====== ФРАГМЕНТ ТЕКСТА

На самом деле, конечно, хороший математик должен знать и то и другое и уметь это переплетать: что есть абстрактная вещь, а что — геометрическая. Часто цитируют, но немножко вырывая из контекста: один известный математик сказал, что за спиной каждого математика стоит ангел геометрической интуиции и демон алгебраической абстракции. Конкретно это высказывание было про развитие алгебраической топологии — что ее можно рассматривать как алгебраический предмет, а можно рассматривать как часть топологии. Но такое переплетение есть во всех областях.

— Ты говорил, что в статьях бывает несколько авторов, потому что у разных авторов разные компетенции.

— Кто-то понимает про арбуз, а кто-то — про свиной хрящик.

— На таком уровне я понимаю. А существуют вообще области математики? Или на самом деле математика континуальна, а то, что мы называем областями математики, — это привычка, потому что кафедры так называются?

— Оба ответа правильные. Я думаю, что на самом деле континуальна. Просто она разрослась, как и вся наука. Того, что называется polymath в английском языке, универсальных ученых, в мире больше нет. Мы тут спорили с приятелем о том, кто последний был математиком и физиком одновременно. Я называл каких-то людей XX века, Ричарда Фейнмана, например. Друг говорит: «Нет, Фейнман был физиком. Он, конечно, мог заниматься математикой, но не хотел». Потом я говорю: «Поль Дирак!» Он говорит: «Нет, Джеймс Максвелл — последний человек, который занимался и математикой, и физикой».

Математика разрослась, сейчас пишут 100 тыс. статей в год. Один человек не в силах прочесть 100 тыс. статей в год: это 300 статей в день, нужно статью за шесть минут читать и не спать. Конечно, хороших статей меньше. Но мы заранее не можем сказать, какие из них хорошие и интересные. Просто объем такой, что возникает какая-то классификация, специализация.

— Получается как в анекдоте про двух милиционеров.

— Один умеет читать, другой писать… Кроме того, область может быть определена тем, что применяется такой-то метод или мы задаем вопросы такого-то типа. Например, теория вероятностей — это часть теории меры: мера всего пространства равна 1. Потому что Колмогоров так решил, что вероятность мы моделируем теорией меры — это было не очевидно — и что у нас всегда хотя бы одно событие случится, поэтому общая сумма равна 1.

Это не столько часть анализа, где мы изучаем пространства с мерой 1, сколько некий специальный взгляд на эти пространства, где мы вводим специальную терминологию. Когда ты к ней привыкаешь, у тебя появляется новая интуиция. В этом смысле области математики есть: если я говорю, что смотрю с такой-то стороны, у меня специальная интуиция, — я на время забываю про другую, которая ей мешает. Обычно по математику можно

определить, чем он занимался в аспирантуре, именно по тому, как он смотрит на задачи.

— Математики на самом деле определяются способом думать.

— Да. Опять же, в любой науке есть периоды, когда всё расползается, дифференцируется, новые вещи придумывают. Сейчас скорее эпоха синтеза. Самые интересные вещи, которые происходят последние два десятилетия, — это когда люди комбинируют идеи двух областей и получается очень хорошо. И тогда полезно сотрудничество людей, думающих по-разному.

============
====== ПРИЛОЖЕННЫЕ ЗАПИСИ

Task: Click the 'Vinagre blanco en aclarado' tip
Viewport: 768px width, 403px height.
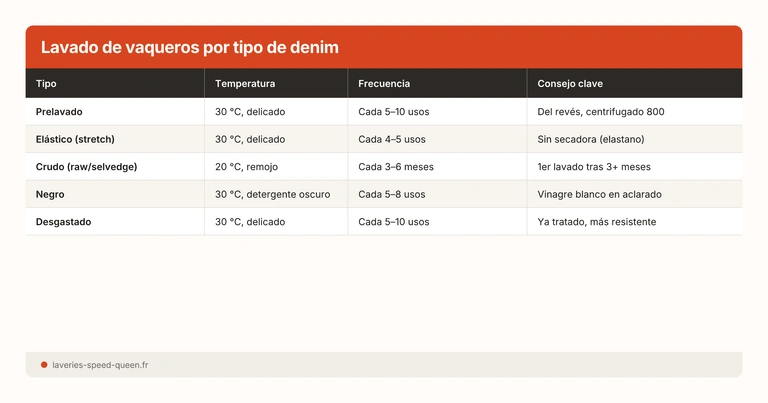Action: tap(599, 194)
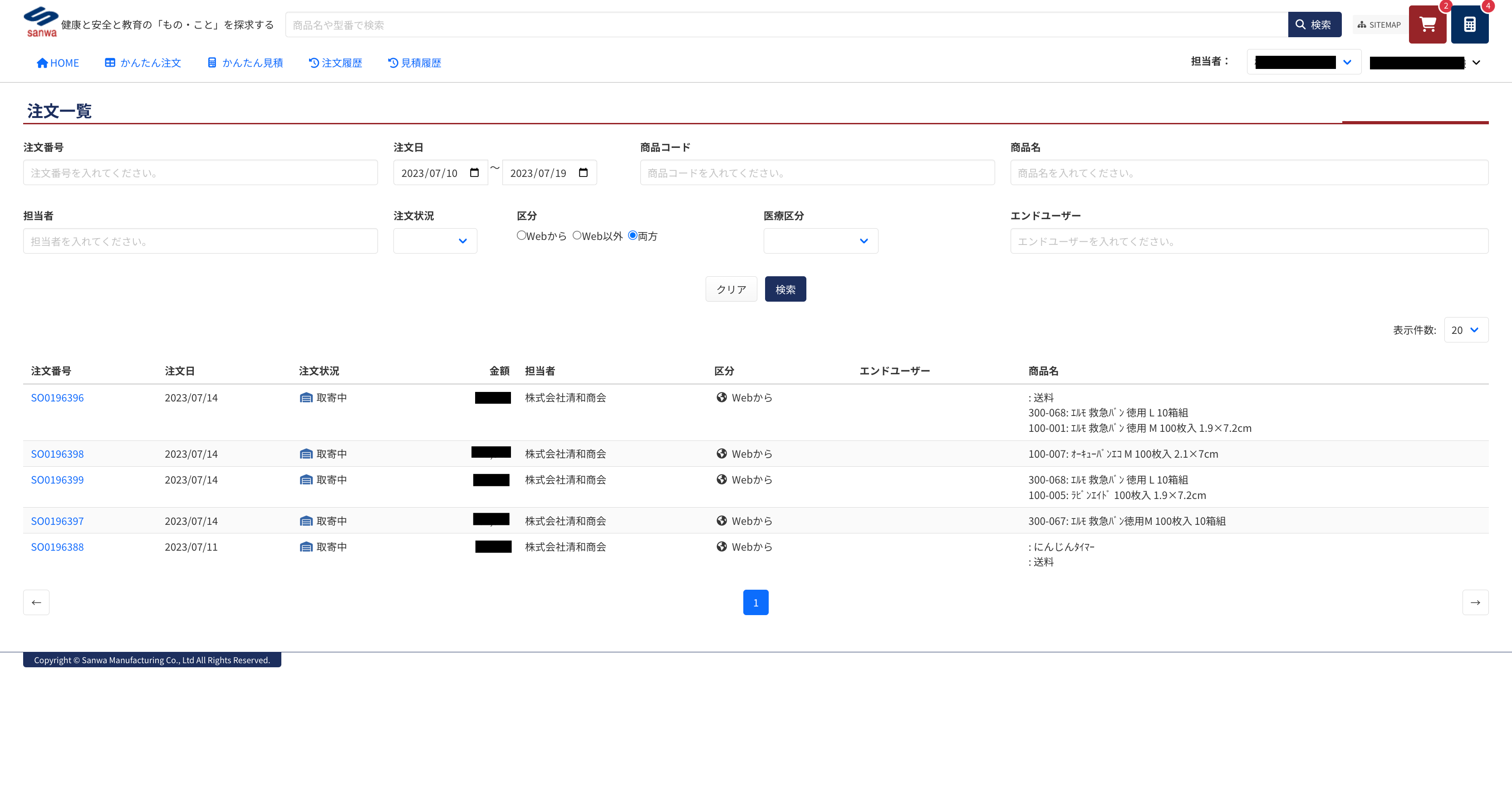Select the 両方 radio button
Image resolution: width=1512 pixels, height=802 pixels.
pos(632,235)
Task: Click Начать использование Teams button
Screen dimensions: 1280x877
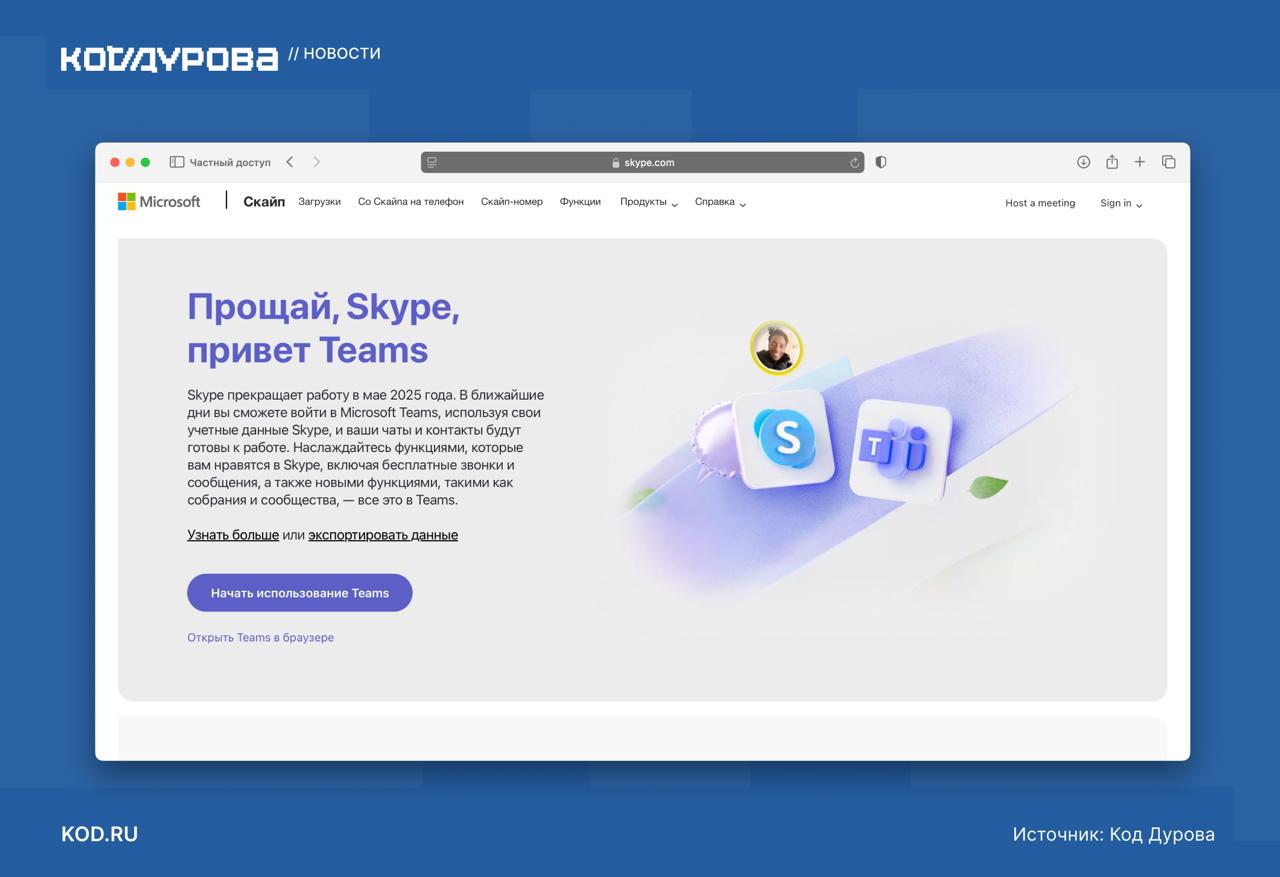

============

**ЗАДАНИЯ ДЛЯ ВЫПОЛНЕНИЯ**:
a. Ответьте на вопросы по интервью о математике. Каждый ответ пишите с новой строки и помечайте так же, как вопрос.
(i) Какие две фигуры, по словам известного математика, стоят за спиной каждого математика?
(ii) Сколько статей в год сейчас пишут, согласно интервью?
(iii) Кого друг собеседника назвал последним человеком, который занимался и математикой, и физикой?
b. Продолжите интервью о математике, начав сразу после его последней реплики.
Записи для этой работы не нужны.

**ОТВЕТЫ**:
a.
(i) За спиной каждого математика стоят ангел геометрической интуиции и демон алгебраической абстракции.
(ii) Сейчас пишут 100 тыс. статей в год.
(iii) Друг назвал Джеймса Максвелла.

b.
— Ты сказал, что выходит 100 тыс. статей и заранее неизвестно, какие из них хорошие. Действительно неизвестно или все-таки репутация автора это фильтрует?

— Конечно, репутация автора, и мода есть в любой науке, и в том числе в математике. Понятно, что к статьям людей, которые уже что-то доказали, относятся серьезней, чем к статьям других. И больше кредит доверия, что доказательство будет верным, хотя все ошибаются. Естественно, среди 100 тыс. есть какое-то количество статей, о которых заранее ясно, что это ерунда.

— Ерунда или неинтересно?

— Неинтересно, потому что это версия уже доказанной теоремы, копия чего-то. Но что я точно могу сказать: есть довольно-таки много предметов, про которые все считали, что это неинтересно, а потом, через 10 или 50 лет, оказалось, что это важно. Такое было и с приложениями. Например, с упомянутыми вейвлетами, нашедшими применение при обработке изображений. Многие достойные аналитики ими занимались, но, как только это стало практически применимо, эта область стремительно разрослась и стала более интересной.

Опять же, упомянутая биоинформатика — при сборке генома применяются графы де Брейна — это маленькая область теории графов и комбинаторики, которая многим казалась эзотерической и ненужной. Зато, когда они понадобились в биологии, большая часть теории уже была построена.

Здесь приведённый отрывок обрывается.